“I want choo-choo train! I want choo-choo train! I want choo-choo train! I want it! I want it! I want it!” The little boy’s crying filled the entire shop. The more his mom tried to quiet him, the louder he yelled. The tantrum lasted about ten minutes. I felt sorry for his mom. I’ve been there many times. I said a little prayer for her sanity and continued looking through the clothing racks minding my own business.
Then an older woman who worked at the store sidled up alongside me, “He just wants some attention. I went over and talked to him, and he quit crying. She has that new baby with her. He probably doesn’t get any attention from Mom now with the baby here. She needs to get on top of that.

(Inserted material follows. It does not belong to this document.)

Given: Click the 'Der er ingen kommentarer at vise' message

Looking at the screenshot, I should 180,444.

She can’t let that continue.” I gave the lady a nod and walked away.
I really wanted to ask her how she managed to know so much about the little boy, his mom and new baby who were strangers? I wanted to ask her if her children were perfect and never threw a fit in public? I wanted to ask her if she ever made a mistake when her kids were young? I wanted to ask her to have a little compassion.

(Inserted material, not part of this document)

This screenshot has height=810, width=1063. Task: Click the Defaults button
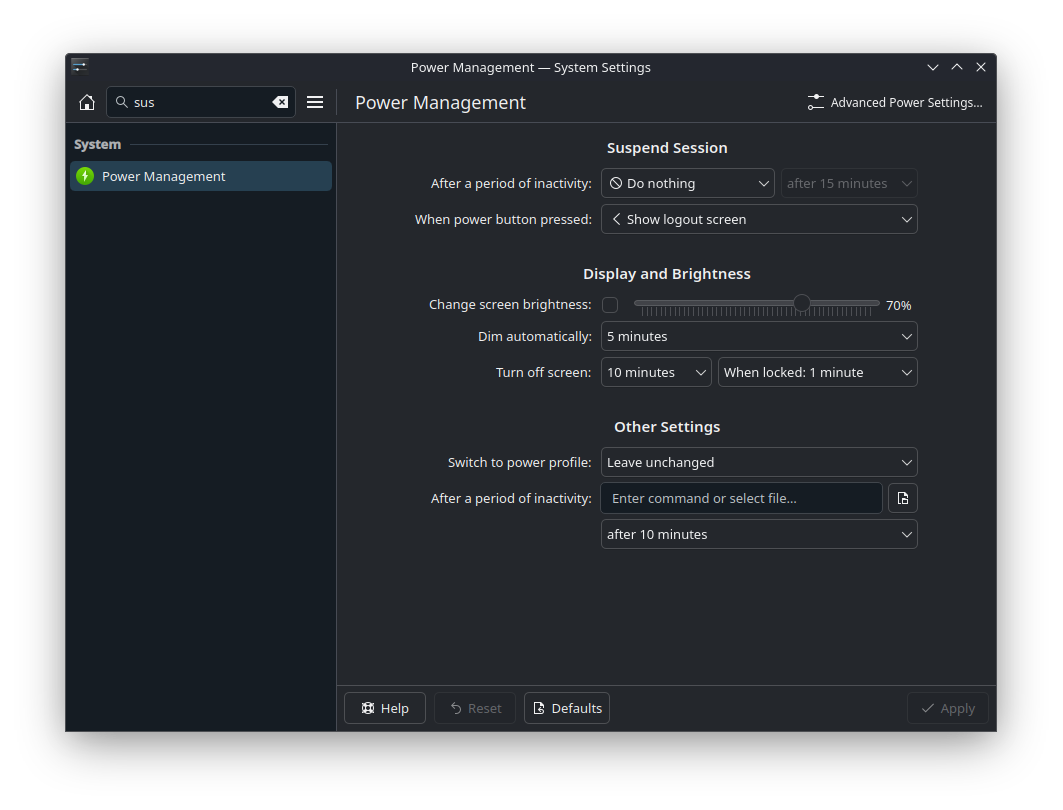567,708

Because this is what I saw:
A young mom with a new baby who was tired and overwhelmed. A mom who probably dared drag both her kids out to the store with her, because she was desperate for a few minutes away from the house. I saw a mom who was patient and calm while her kid screamed like a banshee in public. I saw a mom who was doing her best.
I see you too with the spit up on your three-day-old t-shirt. The counter piled high with dirty dishes. The laundry stacked to the ceiling. I see you sitting on the couch holding the baby, turning Disney Jr. on for the toddler, worrying you should be doing alphabet flashcards with him. Trying to stay awake until your husband comes home.
I see you rushing home from work. I see you making macaroni and cheese. Again. As you wonder what people would think if they knew you served food out of a box every night. I see you losing it a little bit when your kid argues with you about doing homework. I see you speed read the bedtime story and skip lullaby verses, so you can put your feet up for a few minuets before you go to bed. Then I see you do it all over again tomorrow.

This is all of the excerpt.